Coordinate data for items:
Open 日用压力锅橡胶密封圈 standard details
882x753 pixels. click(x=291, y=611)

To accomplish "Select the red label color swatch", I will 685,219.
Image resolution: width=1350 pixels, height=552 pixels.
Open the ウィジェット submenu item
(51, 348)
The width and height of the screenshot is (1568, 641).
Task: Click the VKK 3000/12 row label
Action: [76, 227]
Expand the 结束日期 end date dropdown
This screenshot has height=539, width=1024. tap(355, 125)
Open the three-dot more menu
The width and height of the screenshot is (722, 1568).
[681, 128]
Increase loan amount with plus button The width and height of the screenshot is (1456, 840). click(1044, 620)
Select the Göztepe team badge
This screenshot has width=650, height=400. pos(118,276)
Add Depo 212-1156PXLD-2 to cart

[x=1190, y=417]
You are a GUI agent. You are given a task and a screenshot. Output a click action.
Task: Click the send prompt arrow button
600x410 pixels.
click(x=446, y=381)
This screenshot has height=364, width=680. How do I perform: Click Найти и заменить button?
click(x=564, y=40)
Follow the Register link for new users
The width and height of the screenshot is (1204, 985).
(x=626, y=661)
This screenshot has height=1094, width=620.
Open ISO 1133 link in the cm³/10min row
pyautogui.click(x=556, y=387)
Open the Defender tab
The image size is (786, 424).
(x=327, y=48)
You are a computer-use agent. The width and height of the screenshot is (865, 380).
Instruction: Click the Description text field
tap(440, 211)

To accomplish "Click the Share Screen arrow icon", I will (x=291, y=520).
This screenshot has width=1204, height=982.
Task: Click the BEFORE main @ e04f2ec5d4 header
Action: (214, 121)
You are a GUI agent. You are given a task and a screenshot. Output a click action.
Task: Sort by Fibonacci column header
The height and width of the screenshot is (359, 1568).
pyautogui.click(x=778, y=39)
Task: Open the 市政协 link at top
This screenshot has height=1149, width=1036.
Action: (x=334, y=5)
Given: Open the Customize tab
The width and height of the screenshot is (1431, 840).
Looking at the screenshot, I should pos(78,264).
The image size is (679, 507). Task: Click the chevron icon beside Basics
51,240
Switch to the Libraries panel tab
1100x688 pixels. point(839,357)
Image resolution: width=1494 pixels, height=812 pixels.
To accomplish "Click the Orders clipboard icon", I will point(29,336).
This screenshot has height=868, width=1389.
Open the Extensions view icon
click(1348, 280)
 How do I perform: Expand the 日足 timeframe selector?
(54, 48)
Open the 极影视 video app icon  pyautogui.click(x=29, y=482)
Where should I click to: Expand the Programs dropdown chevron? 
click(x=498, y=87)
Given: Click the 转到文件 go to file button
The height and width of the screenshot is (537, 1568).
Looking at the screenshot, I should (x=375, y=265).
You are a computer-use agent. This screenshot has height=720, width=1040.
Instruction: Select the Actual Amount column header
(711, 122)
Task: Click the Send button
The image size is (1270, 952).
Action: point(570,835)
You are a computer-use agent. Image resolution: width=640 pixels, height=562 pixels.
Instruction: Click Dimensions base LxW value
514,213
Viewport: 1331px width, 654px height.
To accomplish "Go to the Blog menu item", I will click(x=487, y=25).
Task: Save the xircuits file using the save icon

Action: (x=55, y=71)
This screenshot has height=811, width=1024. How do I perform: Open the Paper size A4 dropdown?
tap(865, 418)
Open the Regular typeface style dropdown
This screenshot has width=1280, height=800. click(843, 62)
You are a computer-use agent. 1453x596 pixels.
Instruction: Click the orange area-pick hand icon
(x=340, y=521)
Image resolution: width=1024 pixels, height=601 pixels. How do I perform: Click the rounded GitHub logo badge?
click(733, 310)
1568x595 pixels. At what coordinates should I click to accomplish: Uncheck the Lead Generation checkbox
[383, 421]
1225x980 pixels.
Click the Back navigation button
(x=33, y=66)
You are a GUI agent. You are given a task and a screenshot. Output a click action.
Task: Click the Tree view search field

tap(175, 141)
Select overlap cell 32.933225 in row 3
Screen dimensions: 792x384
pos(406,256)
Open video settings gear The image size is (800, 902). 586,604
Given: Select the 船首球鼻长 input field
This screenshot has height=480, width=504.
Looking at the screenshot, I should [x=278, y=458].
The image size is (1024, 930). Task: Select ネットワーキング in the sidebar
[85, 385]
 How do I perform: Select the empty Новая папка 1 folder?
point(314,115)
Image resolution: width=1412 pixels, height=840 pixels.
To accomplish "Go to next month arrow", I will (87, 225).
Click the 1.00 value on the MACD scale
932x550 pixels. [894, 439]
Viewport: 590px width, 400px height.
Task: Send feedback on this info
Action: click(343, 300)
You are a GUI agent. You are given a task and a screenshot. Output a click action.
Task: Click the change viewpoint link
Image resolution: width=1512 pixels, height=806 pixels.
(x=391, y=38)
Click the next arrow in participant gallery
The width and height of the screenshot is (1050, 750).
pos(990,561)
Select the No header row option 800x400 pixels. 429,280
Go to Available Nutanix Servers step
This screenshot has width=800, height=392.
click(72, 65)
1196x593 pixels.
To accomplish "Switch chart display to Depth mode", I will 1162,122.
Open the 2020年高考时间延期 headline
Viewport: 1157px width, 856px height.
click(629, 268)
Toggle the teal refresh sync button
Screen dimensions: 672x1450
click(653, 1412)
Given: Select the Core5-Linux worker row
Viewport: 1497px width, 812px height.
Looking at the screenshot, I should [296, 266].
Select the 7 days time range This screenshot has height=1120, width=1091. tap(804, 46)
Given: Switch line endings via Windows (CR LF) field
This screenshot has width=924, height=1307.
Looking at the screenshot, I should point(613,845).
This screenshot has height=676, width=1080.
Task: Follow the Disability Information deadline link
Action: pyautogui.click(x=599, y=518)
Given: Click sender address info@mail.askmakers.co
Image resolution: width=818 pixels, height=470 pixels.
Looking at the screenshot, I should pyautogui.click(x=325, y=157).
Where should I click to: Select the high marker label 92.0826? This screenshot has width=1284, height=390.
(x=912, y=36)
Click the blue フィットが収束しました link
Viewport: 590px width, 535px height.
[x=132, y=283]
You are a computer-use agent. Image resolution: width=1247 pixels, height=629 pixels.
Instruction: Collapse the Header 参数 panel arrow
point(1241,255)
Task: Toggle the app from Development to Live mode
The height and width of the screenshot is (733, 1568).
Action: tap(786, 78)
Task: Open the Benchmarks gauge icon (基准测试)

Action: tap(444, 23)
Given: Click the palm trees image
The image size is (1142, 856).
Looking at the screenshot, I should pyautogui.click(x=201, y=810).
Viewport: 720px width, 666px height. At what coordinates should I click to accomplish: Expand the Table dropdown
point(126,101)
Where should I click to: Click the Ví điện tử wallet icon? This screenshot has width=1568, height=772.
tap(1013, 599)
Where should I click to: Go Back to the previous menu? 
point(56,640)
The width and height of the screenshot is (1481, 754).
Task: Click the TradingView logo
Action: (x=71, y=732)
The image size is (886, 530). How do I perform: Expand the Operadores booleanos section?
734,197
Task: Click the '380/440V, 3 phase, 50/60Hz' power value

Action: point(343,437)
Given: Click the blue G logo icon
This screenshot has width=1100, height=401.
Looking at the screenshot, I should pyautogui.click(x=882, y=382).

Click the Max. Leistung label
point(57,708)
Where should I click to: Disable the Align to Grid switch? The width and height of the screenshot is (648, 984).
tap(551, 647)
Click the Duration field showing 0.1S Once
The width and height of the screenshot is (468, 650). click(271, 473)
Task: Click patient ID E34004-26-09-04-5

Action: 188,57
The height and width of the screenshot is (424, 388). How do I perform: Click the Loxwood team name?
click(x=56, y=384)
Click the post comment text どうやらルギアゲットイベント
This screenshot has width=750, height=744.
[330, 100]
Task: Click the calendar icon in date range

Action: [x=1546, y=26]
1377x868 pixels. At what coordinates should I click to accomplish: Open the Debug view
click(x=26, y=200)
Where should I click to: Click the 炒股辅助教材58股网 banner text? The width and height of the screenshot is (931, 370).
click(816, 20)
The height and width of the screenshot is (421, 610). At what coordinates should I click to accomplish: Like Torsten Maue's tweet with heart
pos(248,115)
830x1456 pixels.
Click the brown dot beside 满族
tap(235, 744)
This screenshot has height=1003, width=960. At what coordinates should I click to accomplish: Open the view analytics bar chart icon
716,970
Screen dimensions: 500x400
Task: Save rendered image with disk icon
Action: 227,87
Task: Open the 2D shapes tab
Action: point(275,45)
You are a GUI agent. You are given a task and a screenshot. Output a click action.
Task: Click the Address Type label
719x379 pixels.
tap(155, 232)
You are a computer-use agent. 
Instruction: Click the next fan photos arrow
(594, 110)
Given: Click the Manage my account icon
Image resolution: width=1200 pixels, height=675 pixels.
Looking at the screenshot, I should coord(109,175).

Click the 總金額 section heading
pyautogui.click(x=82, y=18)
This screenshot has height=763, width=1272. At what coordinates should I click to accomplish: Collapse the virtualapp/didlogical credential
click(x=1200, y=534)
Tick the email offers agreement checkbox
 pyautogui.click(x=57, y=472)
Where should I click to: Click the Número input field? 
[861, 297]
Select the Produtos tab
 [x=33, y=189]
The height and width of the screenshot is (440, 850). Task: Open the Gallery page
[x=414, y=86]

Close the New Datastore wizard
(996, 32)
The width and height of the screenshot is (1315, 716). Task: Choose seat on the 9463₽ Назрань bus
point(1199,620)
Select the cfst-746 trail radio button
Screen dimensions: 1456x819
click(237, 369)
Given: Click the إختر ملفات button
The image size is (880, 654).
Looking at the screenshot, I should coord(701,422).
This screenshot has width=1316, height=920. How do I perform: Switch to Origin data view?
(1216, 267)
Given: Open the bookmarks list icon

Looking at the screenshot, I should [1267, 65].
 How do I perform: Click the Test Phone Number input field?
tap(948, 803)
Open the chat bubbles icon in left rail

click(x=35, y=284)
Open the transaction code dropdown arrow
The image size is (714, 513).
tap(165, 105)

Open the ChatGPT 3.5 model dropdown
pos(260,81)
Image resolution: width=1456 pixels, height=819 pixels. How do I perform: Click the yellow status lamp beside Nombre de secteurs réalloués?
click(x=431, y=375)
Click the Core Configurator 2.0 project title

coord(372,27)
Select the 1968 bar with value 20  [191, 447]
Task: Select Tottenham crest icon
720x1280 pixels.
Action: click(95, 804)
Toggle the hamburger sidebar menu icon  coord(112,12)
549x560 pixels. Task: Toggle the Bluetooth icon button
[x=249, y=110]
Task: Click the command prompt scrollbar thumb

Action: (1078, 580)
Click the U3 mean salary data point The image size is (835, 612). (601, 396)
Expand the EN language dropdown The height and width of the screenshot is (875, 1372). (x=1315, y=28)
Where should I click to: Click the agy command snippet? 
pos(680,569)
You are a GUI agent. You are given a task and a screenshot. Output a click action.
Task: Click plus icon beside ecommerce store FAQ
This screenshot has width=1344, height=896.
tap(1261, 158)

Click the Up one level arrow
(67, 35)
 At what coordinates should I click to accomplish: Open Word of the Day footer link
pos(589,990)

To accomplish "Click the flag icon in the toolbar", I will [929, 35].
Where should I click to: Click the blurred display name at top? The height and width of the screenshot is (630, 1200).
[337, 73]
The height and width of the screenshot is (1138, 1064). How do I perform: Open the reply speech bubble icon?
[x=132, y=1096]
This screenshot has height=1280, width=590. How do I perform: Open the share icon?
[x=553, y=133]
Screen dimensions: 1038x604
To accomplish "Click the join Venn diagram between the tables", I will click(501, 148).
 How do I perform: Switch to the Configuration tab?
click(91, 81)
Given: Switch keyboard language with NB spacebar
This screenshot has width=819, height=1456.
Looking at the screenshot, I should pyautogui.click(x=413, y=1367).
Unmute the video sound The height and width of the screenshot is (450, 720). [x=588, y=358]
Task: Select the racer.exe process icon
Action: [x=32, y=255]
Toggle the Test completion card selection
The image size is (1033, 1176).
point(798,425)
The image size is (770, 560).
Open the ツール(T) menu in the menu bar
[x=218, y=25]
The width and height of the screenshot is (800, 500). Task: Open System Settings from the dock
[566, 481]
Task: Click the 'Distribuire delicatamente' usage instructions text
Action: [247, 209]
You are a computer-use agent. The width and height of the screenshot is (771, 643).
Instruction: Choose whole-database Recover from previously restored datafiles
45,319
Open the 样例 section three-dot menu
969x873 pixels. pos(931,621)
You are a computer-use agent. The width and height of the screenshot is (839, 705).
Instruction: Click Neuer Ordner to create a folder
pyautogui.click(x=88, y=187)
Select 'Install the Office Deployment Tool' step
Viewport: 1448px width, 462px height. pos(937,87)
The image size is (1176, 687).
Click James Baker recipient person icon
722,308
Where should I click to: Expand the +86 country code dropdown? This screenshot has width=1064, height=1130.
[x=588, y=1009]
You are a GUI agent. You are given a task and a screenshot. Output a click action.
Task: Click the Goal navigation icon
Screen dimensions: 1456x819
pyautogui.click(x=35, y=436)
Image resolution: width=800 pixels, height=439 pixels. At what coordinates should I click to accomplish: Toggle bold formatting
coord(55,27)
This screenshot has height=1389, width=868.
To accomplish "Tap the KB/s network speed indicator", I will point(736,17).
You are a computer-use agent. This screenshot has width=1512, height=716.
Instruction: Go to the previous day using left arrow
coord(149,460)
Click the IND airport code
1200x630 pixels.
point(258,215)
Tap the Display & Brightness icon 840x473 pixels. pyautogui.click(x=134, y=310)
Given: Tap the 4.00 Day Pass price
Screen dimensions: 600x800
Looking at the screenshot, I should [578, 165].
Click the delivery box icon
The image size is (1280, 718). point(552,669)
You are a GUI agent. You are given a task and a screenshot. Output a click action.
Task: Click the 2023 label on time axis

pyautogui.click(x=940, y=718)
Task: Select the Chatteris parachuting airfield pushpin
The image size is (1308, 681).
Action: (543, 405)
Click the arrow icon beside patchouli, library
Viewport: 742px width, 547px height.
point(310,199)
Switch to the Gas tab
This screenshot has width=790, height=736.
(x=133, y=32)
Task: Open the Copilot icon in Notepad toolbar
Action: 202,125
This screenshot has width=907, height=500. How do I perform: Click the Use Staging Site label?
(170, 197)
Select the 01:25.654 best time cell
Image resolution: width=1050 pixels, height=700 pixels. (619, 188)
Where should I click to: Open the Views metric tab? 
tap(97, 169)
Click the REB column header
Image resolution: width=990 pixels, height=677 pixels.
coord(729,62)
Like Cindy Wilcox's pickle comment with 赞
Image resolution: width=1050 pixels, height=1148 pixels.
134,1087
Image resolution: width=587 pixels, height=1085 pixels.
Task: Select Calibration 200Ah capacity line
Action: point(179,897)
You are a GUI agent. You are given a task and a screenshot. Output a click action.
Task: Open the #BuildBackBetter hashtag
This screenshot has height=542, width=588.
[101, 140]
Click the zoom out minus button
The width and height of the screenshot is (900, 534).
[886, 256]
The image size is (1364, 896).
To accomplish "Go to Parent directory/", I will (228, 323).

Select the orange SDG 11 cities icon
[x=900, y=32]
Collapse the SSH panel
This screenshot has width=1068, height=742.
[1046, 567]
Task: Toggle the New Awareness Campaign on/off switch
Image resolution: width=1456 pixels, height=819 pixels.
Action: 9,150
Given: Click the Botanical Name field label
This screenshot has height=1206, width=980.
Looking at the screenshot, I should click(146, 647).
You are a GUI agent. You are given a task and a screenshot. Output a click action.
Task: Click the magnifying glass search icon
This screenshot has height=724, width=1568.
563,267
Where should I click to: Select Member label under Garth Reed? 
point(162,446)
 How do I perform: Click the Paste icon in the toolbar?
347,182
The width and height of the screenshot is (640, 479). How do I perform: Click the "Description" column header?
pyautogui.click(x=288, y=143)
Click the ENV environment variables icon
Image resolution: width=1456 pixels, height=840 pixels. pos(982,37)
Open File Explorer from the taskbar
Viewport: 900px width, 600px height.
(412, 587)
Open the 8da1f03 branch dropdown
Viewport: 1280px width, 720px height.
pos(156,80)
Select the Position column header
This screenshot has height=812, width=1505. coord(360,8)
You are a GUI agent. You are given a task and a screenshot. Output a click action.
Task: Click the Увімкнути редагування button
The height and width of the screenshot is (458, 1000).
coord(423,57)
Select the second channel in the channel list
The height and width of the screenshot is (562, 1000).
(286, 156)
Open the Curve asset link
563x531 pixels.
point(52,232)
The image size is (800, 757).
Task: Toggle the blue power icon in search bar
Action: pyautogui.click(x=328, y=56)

Work to complete:
Copy everything in the records above, from the line containing "How do I perform: Select" down to the line containing "should pyautogui.click(x=325, y=157).", with each line unchanged.

Reply to the task:
 How do I perform: Select the empty Новая папка 1 folder?
point(314,115)
Image resolution: width=1412 pixels, height=840 pixels.
To accomplish "Go to next month arrow", I will (87, 225).
Click the 1.00 value on the MACD scale
932x550 pixels. [894, 439]
Viewport: 590px width, 400px height.
Task: Send feedback on this info
Action: click(343, 300)
You are a GUI agent. You are given a task and a screenshot. Output a click action.
Task: Click the change viewpoint link
Image resolution: width=1512 pixels, height=806 pixels.
(x=391, y=38)
Click the next arrow in participant gallery
The width and height of the screenshot is (1050, 750).
pos(990,561)
Select the No header row option 800x400 pixels. 429,280
Go to Available Nutanix Servers step
This screenshot has width=800, height=392.
click(72, 65)
1196x593 pixels.
To accomplish "Switch chart display to Depth mode", I will 1162,122.
Open the 2020年高考时间延期 headline
Viewport: 1157px width, 856px height.
click(629, 268)
Toggle the teal refresh sync button
Screen dimensions: 672x1450
click(653, 1412)
Given: Select the Core5-Linux worker row
Viewport: 1497px width, 812px height.
Looking at the screenshot, I should [296, 266].
Select the 7 days time range This screenshot has height=1120, width=1091. tap(804, 46)
Given: Switch line endings via Windows (CR LF) field
This screenshot has width=924, height=1307.
Looking at the screenshot, I should point(613,845).
This screenshot has height=676, width=1080.
Task: Follow the Disability Information deadline link
Action: pyautogui.click(x=599, y=518)
Given: Click sender address info@mail.askmakers.co
Image resolution: width=818 pixels, height=470 pixels.
Looking at the screenshot, I should pyautogui.click(x=325, y=157).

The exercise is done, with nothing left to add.